══ Information given
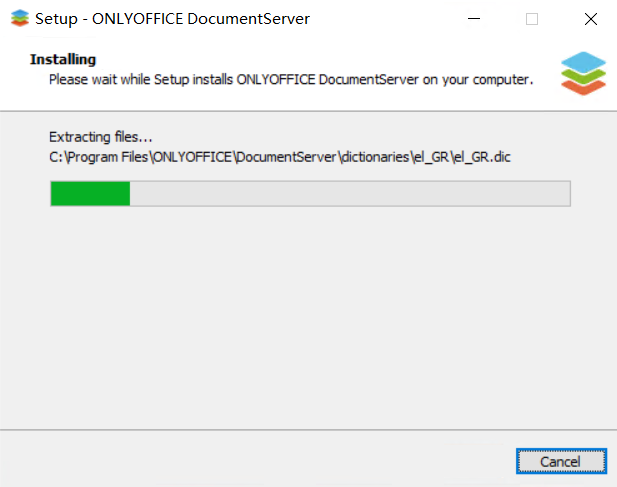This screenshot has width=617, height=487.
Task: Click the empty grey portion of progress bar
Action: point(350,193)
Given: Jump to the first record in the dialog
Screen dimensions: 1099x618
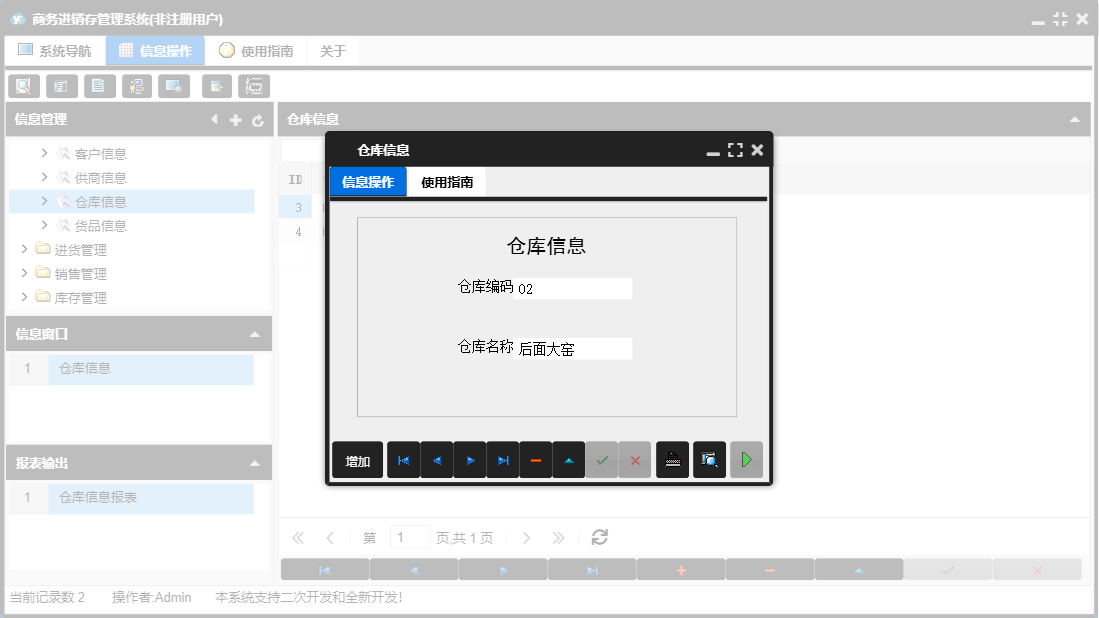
════
Exercise details ▸ Beginning with the line containing "Given: Jump to the first record in the dialog" and ending with the last line of the data above, repeat each line exactly. Include no pictures and no other lines.

Reply ▸
Given: Jump to the first record in the dialog
Screen dimensions: 1099x618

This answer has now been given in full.